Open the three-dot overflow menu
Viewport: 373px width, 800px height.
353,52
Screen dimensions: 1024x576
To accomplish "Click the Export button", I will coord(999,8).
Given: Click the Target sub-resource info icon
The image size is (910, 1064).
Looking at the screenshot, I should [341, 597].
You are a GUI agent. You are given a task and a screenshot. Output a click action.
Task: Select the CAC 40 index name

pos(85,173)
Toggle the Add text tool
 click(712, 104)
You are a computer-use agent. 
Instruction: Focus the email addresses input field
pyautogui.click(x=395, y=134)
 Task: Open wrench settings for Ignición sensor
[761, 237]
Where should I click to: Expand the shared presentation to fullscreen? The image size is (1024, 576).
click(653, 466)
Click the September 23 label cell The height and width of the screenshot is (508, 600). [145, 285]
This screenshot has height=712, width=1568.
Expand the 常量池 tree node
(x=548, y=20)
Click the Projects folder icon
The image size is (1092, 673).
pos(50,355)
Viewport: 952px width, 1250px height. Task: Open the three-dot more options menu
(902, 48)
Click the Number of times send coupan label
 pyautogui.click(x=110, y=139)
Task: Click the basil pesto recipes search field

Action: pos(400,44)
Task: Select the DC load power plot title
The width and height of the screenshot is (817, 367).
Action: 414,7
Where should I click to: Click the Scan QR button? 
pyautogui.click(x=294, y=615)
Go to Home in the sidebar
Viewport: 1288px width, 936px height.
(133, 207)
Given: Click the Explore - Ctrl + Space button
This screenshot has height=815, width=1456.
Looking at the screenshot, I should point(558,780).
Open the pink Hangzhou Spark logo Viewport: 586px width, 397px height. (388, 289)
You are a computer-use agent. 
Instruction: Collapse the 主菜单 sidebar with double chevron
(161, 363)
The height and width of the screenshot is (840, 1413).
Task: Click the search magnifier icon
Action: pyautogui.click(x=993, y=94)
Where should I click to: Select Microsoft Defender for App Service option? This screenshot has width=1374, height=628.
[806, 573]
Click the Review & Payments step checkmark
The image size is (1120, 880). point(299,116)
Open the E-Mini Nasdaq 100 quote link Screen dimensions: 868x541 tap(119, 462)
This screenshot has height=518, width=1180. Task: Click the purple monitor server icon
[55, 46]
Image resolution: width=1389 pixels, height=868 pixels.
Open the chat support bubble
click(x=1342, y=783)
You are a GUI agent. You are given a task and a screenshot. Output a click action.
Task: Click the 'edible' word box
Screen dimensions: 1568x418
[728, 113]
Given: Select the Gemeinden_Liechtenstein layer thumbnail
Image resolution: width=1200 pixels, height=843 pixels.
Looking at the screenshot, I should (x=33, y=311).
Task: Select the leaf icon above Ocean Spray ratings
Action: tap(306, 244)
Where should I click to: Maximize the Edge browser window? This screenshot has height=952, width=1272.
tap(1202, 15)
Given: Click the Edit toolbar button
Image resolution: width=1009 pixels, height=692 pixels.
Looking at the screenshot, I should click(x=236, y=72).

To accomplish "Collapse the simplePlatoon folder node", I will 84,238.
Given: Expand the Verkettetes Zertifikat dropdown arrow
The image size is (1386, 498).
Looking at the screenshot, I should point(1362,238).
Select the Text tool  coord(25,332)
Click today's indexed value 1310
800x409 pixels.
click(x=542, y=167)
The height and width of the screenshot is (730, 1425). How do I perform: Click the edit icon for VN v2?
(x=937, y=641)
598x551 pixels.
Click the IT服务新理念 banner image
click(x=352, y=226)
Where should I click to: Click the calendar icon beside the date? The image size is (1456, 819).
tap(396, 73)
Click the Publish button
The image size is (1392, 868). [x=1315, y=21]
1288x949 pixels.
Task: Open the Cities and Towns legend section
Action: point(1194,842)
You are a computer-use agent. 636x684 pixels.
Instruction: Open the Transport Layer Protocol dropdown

— WHAT IS BEING ASKED —
Extract the stretch of lines from the one containing "Given: Expand the" through the one containing "click(x=542, y=167)", both included, and reproduce those lines exactly.

— WRITTEN RESPONSE —
Given: Expand the Verkettetes Zertifikat dropdown arrow
The image size is (1386, 498).
Looking at the screenshot, I should point(1362,238).
Select the Text tool  coord(25,332)
Click today's indexed value 1310
800x409 pixels.
click(x=542, y=167)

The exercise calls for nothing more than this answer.